- Record list:

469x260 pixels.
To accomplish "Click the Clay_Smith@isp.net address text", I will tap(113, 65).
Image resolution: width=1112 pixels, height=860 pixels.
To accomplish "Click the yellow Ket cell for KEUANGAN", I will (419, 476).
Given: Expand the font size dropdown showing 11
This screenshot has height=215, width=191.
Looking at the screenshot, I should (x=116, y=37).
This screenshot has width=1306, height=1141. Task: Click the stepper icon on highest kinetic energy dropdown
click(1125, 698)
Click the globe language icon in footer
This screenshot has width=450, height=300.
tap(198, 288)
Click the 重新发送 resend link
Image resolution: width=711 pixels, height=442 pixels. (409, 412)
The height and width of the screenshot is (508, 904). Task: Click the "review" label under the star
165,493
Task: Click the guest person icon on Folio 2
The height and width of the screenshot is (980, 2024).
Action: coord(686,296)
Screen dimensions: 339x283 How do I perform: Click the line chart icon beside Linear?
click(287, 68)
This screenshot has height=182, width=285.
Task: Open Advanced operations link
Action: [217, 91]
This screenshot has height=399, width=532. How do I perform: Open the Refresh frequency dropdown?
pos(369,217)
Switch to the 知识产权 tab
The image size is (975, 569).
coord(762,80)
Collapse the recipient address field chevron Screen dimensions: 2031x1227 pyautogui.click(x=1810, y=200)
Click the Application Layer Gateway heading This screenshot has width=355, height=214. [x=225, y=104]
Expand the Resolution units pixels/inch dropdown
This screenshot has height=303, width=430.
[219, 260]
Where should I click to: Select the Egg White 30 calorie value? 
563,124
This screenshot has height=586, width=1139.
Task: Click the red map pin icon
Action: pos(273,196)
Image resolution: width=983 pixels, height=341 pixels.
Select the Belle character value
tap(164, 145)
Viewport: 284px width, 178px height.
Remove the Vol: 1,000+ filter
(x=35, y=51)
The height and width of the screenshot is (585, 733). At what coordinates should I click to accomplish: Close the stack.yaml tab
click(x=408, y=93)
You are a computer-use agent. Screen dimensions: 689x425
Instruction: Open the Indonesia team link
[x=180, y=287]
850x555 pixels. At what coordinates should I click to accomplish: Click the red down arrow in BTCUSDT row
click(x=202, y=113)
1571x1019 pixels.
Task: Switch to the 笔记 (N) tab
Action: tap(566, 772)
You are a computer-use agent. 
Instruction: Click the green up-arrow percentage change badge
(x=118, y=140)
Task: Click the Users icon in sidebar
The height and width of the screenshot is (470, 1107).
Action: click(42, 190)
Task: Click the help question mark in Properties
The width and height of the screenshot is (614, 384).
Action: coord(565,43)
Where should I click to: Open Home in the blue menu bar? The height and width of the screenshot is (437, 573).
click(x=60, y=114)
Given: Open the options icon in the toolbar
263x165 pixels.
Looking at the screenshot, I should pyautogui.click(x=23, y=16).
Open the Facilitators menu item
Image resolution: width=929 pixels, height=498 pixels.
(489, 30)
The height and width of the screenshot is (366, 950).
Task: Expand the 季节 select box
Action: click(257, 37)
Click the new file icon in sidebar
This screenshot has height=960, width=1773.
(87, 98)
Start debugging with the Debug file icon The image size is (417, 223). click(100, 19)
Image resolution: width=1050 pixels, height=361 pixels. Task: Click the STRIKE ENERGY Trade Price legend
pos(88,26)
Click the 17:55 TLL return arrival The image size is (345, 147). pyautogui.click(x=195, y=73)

- Set exercise:
Rewrite every line of the entries above, swapping "dropdown" for "drop-down list" wherever it occurs and changing nothing else.

- Exercise result:
469x260 pixels.
To accomplish "Click the Clay_Smith@isp.net address text", I will tap(113, 65).
Image resolution: width=1112 pixels, height=860 pixels.
To accomplish "Click the yellow Ket cell for KEUANGAN", I will (419, 476).
Given: Expand the font size drop-down list showing 11
This screenshot has height=215, width=191.
Looking at the screenshot, I should (x=116, y=37).
This screenshot has width=1306, height=1141. Task: Click the stepper icon on highest kinetic energy drop-down list
click(1125, 698)
Click the globe language icon in footer
This screenshot has width=450, height=300.
tap(198, 288)
Click the 重新发送 resend link
Image resolution: width=711 pixels, height=442 pixels. (409, 412)
The height and width of the screenshot is (508, 904). Task: Click the "review" label under the star
165,493
Task: Click the guest person icon on Folio 2
The height and width of the screenshot is (980, 2024).
Action: coord(686,296)
Screen dimensions: 339x283 How do I perform: Click the line chart icon beside Linear?
click(287, 68)
This screenshot has height=182, width=285.
Task: Open Advanced operations link
Action: [217, 91]
This screenshot has height=399, width=532. How do I perform: Open the Refresh frequency drop-down list?
pos(369,217)
Switch to the 知识产权 tab
The image size is (975, 569).
coord(762,80)
Collapse the recipient address field chevron Screen dimensions: 2031x1227 pyautogui.click(x=1810, y=200)
Click the Application Layer Gateway heading This screenshot has width=355, height=214. [x=225, y=104]
Expand the Resolution units pixels/inch drop-down list
This screenshot has height=303, width=430.
[219, 260]
Where should I click to: Select the Egg White 30 calorie value? 
563,124
This screenshot has height=586, width=1139.
Task: Click the red map pin icon
Action: pos(273,196)
Image resolution: width=983 pixels, height=341 pixels.
Select the Belle character value
tap(164, 145)
Viewport: 284px width, 178px height.
Remove the Vol: 1,000+ filter
(x=35, y=51)
The height and width of the screenshot is (585, 733). At what coordinates should I click to accomplish: Close the stack.yaml tab
click(x=408, y=93)
You are a computer-use agent. Screen dimensions: 689x425
Instruction: Open the Indonesia team link
[x=180, y=287]
850x555 pixels. At what coordinates should I click to accomplish: Click the red down arrow in BTCUSDT row
click(x=202, y=113)
1571x1019 pixels.
Task: Switch to the 笔记 (N) tab
Action: tap(566, 772)
You are a computer-use agent. 
Instruction: Click the green up-arrow percentage change badge
(x=118, y=140)
Task: Click the Users icon in sidebar
The height and width of the screenshot is (470, 1107).
Action: click(42, 190)
Task: Click the help question mark in Properties
The width and height of the screenshot is (614, 384).
Action: coord(565,43)
Where should I click to: Open Home in the blue menu bar? The height and width of the screenshot is (437, 573).
click(x=60, y=114)
Given: Open the options icon in the toolbar
263x165 pixels.
Looking at the screenshot, I should pyautogui.click(x=23, y=16).
Open the Facilitators menu item
Image resolution: width=929 pixels, height=498 pixels.
(489, 30)
The height and width of the screenshot is (366, 950).
Task: Expand the 季节 select box
Action: click(257, 37)
Click the new file icon in sidebar
This screenshot has height=960, width=1773.
(87, 98)
Start debugging with the Debug file icon The image size is (417, 223). click(100, 19)
Image resolution: width=1050 pixels, height=361 pixels. Task: Click the STRIKE ENERGY Trade Price legend
pos(88,26)
Click the 17:55 TLL return arrival The image size is (345, 147). pyautogui.click(x=195, y=73)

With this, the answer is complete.